■ **Written instruction**: Pick out every line below that contains the word "will" and copy each of those lines in full.

■ **Entries**:
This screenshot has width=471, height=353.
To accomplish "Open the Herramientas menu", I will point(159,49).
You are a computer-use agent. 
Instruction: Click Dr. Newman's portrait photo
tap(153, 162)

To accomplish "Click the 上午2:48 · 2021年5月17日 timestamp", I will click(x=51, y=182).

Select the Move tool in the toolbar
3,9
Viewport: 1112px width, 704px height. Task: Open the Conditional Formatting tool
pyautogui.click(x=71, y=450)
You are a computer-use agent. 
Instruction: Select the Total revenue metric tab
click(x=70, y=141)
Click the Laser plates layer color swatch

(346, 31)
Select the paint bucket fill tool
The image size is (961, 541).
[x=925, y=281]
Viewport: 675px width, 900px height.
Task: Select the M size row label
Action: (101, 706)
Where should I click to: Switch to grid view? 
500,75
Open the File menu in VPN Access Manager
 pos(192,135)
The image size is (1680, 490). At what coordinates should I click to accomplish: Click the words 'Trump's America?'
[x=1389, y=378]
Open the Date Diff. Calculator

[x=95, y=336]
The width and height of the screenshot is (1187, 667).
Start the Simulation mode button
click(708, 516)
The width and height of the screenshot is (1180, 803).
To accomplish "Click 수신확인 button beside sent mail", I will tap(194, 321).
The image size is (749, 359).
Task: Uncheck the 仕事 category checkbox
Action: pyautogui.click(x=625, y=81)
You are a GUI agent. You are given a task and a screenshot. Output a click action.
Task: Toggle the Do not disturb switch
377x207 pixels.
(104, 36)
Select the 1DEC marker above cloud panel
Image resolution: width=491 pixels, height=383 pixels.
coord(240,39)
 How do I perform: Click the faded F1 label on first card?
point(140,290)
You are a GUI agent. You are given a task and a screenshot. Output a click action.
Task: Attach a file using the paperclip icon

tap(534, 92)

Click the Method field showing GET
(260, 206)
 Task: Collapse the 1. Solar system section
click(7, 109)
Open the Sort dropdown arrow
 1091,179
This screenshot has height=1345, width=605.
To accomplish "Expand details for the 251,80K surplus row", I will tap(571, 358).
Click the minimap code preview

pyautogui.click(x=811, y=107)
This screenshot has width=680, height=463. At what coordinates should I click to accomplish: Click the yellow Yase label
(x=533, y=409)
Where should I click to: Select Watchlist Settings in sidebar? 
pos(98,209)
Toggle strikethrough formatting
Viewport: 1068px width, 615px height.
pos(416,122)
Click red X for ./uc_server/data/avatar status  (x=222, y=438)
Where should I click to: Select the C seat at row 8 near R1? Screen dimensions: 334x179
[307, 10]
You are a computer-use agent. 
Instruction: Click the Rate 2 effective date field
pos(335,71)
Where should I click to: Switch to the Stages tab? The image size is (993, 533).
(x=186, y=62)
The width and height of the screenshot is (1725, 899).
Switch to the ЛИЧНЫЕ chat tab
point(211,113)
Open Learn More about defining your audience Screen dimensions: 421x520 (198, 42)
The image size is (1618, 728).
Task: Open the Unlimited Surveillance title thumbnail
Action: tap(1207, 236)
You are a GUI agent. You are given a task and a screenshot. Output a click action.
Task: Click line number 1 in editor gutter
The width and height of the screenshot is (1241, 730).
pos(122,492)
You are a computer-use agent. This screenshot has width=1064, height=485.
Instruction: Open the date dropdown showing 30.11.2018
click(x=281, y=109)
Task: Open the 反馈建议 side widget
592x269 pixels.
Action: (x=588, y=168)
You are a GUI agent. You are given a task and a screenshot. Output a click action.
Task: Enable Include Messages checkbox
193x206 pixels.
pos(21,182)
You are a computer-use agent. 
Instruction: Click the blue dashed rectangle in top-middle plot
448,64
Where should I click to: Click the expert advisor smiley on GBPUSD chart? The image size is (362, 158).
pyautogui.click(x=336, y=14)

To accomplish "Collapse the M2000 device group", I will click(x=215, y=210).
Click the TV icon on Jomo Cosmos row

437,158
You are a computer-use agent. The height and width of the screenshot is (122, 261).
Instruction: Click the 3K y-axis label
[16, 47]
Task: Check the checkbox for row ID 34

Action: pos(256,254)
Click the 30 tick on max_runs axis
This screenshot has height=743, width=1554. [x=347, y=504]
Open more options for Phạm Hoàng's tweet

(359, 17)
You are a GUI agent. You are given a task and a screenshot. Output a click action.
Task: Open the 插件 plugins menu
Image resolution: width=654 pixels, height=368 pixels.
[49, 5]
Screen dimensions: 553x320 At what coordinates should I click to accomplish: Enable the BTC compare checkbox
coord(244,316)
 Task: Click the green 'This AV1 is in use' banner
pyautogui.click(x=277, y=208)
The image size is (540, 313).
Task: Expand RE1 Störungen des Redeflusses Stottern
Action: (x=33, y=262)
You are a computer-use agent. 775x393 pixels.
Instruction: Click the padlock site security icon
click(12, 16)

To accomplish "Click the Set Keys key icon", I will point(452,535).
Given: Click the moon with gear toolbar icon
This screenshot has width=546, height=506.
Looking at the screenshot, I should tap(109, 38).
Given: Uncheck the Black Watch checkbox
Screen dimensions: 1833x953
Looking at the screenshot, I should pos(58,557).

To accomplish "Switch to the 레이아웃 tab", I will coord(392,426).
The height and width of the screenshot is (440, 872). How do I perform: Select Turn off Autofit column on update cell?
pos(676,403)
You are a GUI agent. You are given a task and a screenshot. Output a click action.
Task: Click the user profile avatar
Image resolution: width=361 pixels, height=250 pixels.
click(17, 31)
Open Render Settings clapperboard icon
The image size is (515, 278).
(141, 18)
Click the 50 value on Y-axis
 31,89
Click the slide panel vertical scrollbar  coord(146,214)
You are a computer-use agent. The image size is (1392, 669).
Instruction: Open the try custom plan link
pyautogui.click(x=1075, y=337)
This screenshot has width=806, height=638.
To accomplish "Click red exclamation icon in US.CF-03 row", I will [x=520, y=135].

■ **Result below**:
To accomplish "Open the Herramientas menu", I will point(159,49).
To accomplish "Click the 上午2:48 · 2021年5月17日 timestamp", I will click(x=51, y=182).
To accomplish "Click 수신확인 button beside sent mail", I will tap(194, 321).
To accomplish "Expand details for the 251,80K surplus row", I will tap(571, 358).
To accomplish "Collapse the M2000 device group", I will click(x=215, y=210).
To accomplish "Click the Set Keys key icon", I will point(452,535).
To accomplish "Switch to the 레이아웃 tab", I will coord(392,426).
To accomplish "Click red exclamation icon in US.CF-03 row", I will [x=520, y=135].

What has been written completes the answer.